20–17652

Eccentric Henry Eton was the only father Rose had ever known since he had rescued her from the sea sixteen years before. Now at his death, she determines to go to London to make her way alone rather than stay in the little village which is so lonely without him. She is fortunate in London to fall at once into a congenial occupation and among friendly people. Among her new acquaintances is Denis Mallory, a lovable, wayward boy, whose father, Lord Caister, is much worried about the lad. Rose’s sweet spirit and common sense so appeal to the father that he arranges an engagement between Rose and Denny hoping thus to keep the boy straight. They both try to enter into the arrangement honestly altho Rose realizes she is doing it for Lord Caister’s sake rather than for his son’s. But when she comes into a large inheritance Lord Caister’s pride releases her from the agreement, which Denis, by a hasty marriage with an actress, has already made impossible. There is now no barrier between Rose and Lord Caister himself except pride, and that is finally broken down by Denny’s tragic death.


“The heroine is remarkably artless; a little too artless, indeed, to seem real—in this world, at all events.
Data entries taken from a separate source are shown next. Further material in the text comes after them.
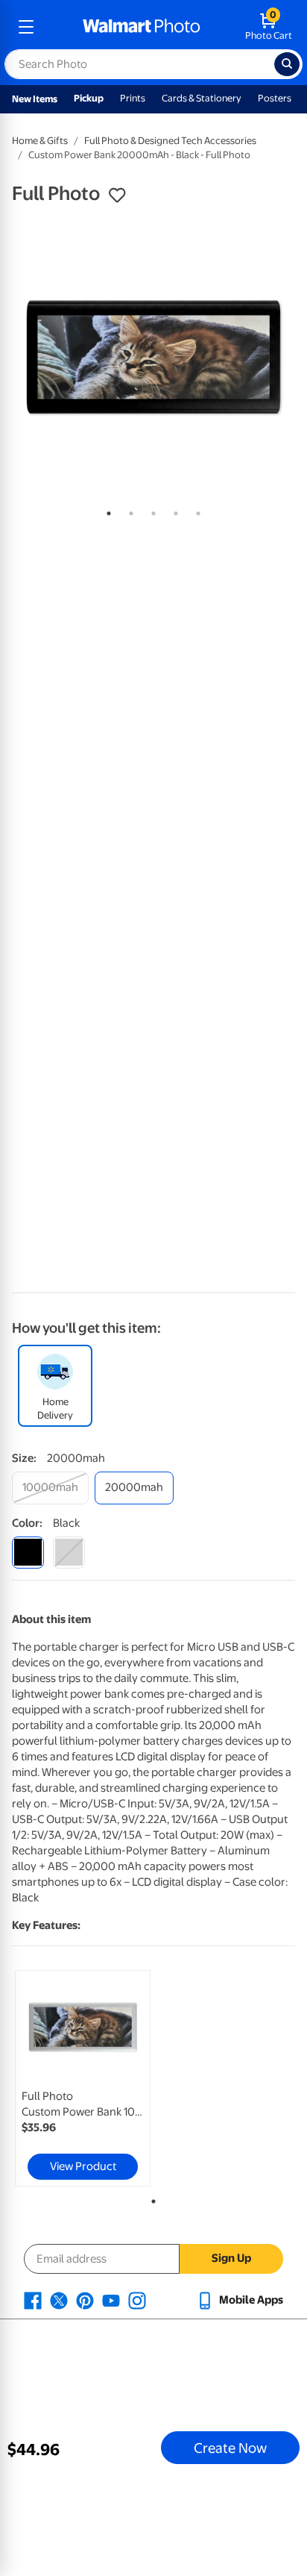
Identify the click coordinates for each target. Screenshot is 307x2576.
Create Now (230, 2447)
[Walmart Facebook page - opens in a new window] (33, 2300)
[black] (28, 1552)
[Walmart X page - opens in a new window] (59, 2300)
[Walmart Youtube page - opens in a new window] (111, 2300)
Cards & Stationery (201, 98)
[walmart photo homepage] (141, 27)
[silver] (69, 1552)
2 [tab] (128, 510)
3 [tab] (150, 510)
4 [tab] (172, 510)
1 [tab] (105, 510)
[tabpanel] (153, 356)
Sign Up (231, 2258)
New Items (34, 98)
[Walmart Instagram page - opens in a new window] (137, 2300)
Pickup (89, 98)
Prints (132, 98)
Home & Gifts (40, 140)
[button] (117, 195)
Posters (274, 98)
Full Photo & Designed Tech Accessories (170, 140)
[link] (83, 2078)
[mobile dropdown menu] (26, 27)
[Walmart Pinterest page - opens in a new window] (85, 2300)
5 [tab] (195, 510)
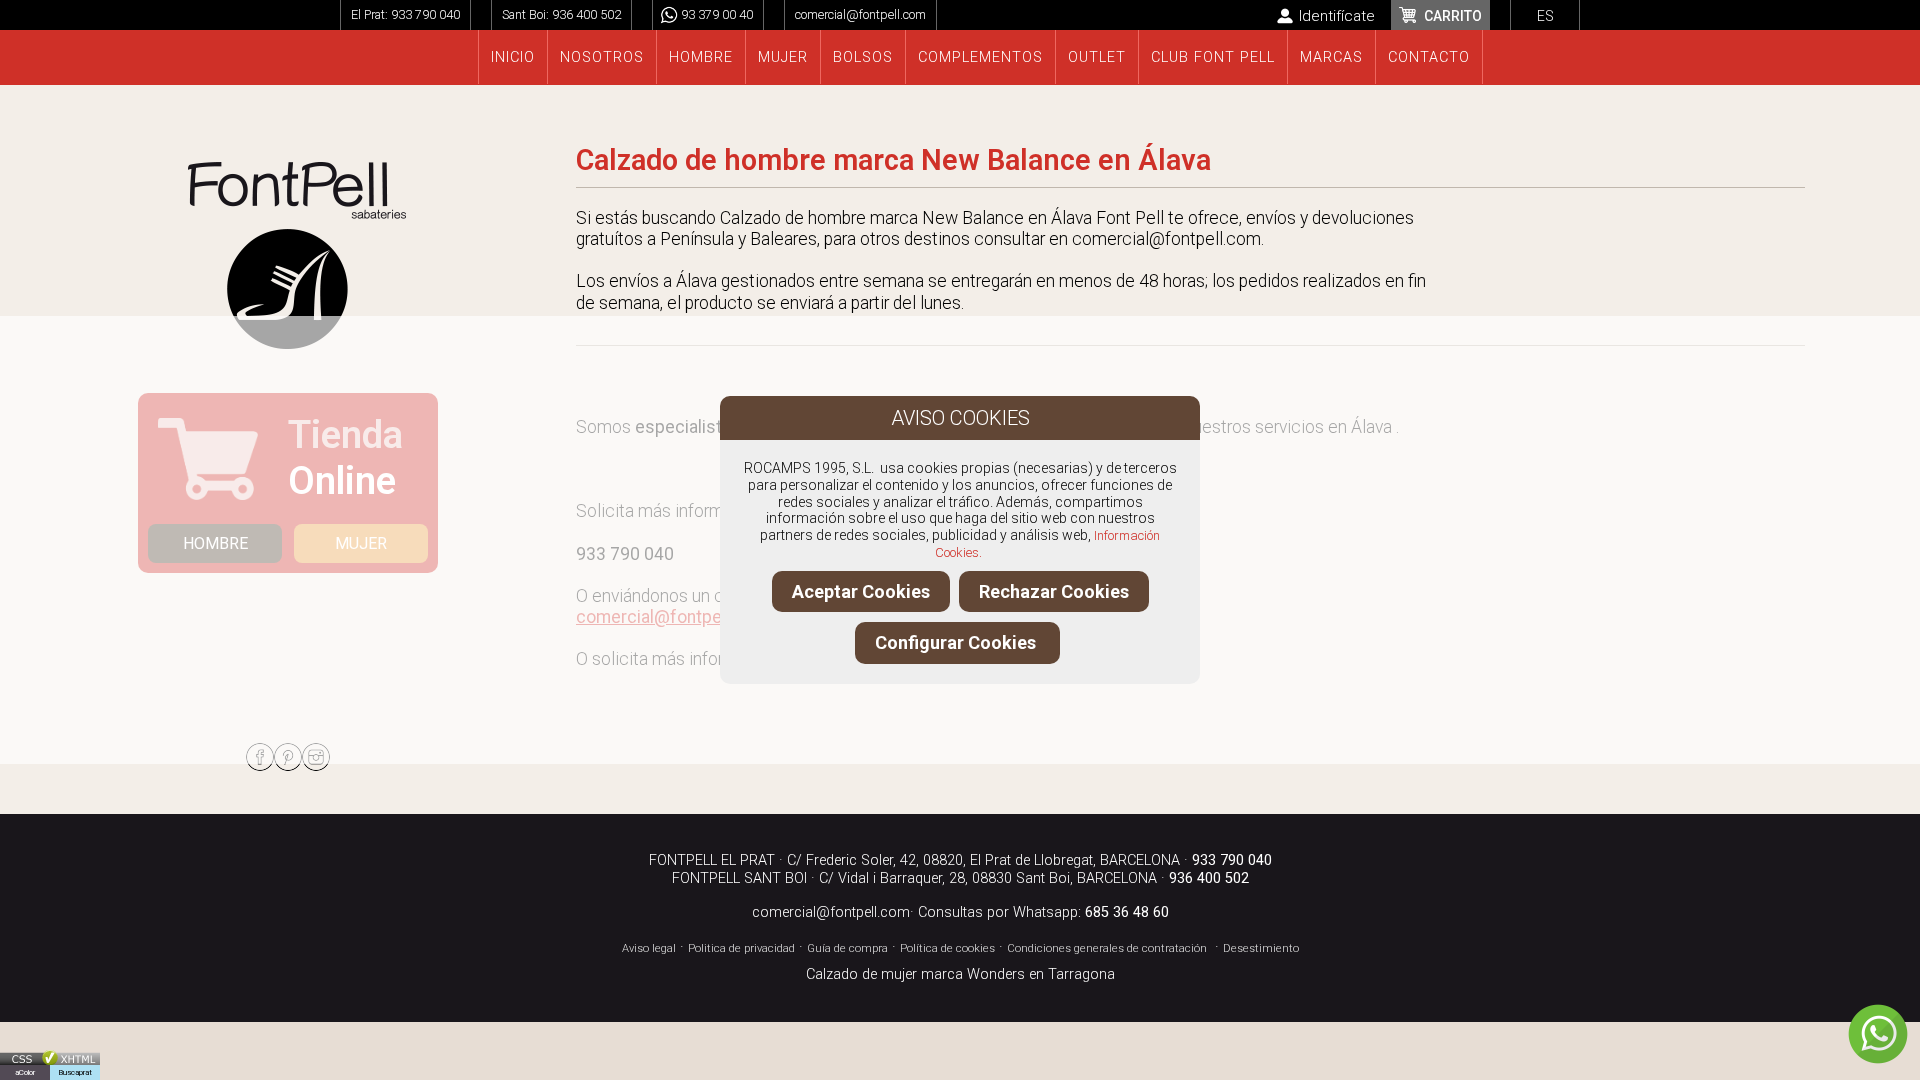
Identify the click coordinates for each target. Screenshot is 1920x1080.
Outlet (1097, 57)
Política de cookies (947, 948)
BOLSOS (863, 57)
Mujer (783, 57)
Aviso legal (649, 948)
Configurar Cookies (957, 642)
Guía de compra (847, 948)
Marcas (1331, 57)
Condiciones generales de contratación (1107, 948)
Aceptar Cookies (861, 591)
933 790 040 (425, 14)
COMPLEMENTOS (980, 57)
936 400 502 (586, 14)
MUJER (361, 543)
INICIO (513, 57)
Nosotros (602, 57)
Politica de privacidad (741, 948)
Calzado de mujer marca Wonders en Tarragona (960, 974)
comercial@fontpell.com (860, 14)
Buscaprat (75, 1072)
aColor (25, 1072)
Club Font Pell (1213, 57)
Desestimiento (1261, 948)
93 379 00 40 (717, 14)
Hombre (701, 57)
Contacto (1429, 57)
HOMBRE (215, 543)
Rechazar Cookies (1054, 591)
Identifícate (1337, 16)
The author’s experience as a writer of eminently readable fiction enables her thoroughly to enlist the reader’s interest in this wild-flower heroine.”

+ − Ath p783 Je 11 ’20 110w

“A novel which many girls and women will like.”

+ Booklist 17:156 Ja ’21

“Rose in ‘Rose o’ the sea’ is a sort of female St Francis of Assisi. The novel may help an undiscriminating mind to while away a dull hour.”

− + N Y Evening Post p22 O 23 ’20 70w N Y Times p23 O 24 ’20 350w

“It is a little story sure to delight every lover of impossible romance.”